Discovery of potent and reversible MAO-B inhibitors as furanochalcones.

A series of twelve furanochalcones ( F1 - F12 ) was synthesized and investigated for their human monoamine oxidase inhibitory activities. Among the series, compound (2 E , 4 E )-1-(furan-2-yl)-5-phenylpenta-2, 4-dien-1-one ( F1 ), which was analyzed by single-crystal X-ray diffraction, showed potent and selective MAO-B inhibitory activity with an inhibition constant ( K i ) value of 0.0041 μM and selectivity index of (SI) 172.4, and exhibited competitive inhibition. Introduction of a cinnamyl group to the furanochalcone significantly increased the inhibitory activity.
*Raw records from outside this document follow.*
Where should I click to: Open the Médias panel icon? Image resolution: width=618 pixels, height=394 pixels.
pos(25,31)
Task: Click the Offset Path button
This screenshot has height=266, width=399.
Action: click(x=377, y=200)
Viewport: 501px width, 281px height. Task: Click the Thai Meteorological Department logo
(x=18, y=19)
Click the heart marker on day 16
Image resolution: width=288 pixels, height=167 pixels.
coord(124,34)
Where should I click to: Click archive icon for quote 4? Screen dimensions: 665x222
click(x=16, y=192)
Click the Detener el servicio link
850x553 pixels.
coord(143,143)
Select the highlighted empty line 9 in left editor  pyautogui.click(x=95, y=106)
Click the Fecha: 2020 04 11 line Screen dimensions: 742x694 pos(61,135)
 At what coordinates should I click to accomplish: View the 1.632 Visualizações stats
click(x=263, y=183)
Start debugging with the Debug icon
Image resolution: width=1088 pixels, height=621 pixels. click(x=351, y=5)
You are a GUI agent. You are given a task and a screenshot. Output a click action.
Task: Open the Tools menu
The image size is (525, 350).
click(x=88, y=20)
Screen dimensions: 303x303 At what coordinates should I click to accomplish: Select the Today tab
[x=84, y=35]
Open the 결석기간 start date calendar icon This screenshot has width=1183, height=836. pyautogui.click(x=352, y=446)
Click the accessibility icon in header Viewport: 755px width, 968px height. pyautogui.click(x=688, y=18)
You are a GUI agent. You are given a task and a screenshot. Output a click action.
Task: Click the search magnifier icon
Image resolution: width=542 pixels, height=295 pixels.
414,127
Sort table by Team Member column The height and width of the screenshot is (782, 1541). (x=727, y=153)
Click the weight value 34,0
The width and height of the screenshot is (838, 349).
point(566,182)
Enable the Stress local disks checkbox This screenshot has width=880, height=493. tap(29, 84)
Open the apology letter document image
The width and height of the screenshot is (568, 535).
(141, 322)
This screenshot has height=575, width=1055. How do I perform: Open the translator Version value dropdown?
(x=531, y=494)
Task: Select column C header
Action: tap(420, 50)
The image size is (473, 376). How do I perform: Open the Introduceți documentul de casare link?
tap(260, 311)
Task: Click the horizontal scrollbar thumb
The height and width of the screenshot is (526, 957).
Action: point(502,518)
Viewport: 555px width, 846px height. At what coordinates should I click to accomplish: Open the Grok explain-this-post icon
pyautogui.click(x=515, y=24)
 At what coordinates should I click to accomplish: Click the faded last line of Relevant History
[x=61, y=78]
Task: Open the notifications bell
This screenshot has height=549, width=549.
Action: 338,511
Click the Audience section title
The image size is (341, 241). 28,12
In the dilution-recovery experiments, the residual activities of MAO-A and MAO-B by F1 under the diluted condition fully recovered as compared with the undiluted condition, indicating F1 is a reversible inhibitor. The K i value of F1 is the lowest among the values of chalcone derivatives and furthermore lower than that (0.0079 μM) of the reversible MAO-B inhibitor, lazabemide, a marketed drug. Molecular docking study against hMAO-B provided the binding site interactions of the lead compound, including strong π-π stacking between the phenyl system and FAD nucleus. [ABSTRACT FROM AUTHOR]